··· Supplied entries ···
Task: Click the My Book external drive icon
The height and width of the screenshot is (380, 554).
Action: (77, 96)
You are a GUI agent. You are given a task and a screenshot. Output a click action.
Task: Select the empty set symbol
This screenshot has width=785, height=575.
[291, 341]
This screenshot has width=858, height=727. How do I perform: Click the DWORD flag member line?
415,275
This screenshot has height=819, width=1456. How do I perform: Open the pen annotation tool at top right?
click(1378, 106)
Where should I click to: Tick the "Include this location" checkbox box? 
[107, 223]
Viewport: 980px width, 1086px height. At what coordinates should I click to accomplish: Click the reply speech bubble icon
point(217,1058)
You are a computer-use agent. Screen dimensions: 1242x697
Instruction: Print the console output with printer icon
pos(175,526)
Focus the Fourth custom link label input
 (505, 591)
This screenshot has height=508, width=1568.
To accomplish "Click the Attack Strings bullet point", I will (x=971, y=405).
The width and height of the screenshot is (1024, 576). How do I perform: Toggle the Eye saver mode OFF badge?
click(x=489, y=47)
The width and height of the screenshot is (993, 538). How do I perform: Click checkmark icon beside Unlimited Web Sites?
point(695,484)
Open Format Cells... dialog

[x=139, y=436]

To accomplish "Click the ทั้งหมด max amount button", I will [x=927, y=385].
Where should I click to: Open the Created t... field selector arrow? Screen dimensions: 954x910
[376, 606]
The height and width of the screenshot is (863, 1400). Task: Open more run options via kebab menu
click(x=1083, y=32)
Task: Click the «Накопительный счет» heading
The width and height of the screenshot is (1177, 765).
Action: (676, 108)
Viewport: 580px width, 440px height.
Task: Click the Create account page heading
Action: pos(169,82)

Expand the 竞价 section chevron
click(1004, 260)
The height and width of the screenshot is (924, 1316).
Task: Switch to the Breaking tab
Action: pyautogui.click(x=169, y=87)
···
Exercise brief:
State how many lines in the records above contain the word "agent". Write the number alone.

Exercise output:
2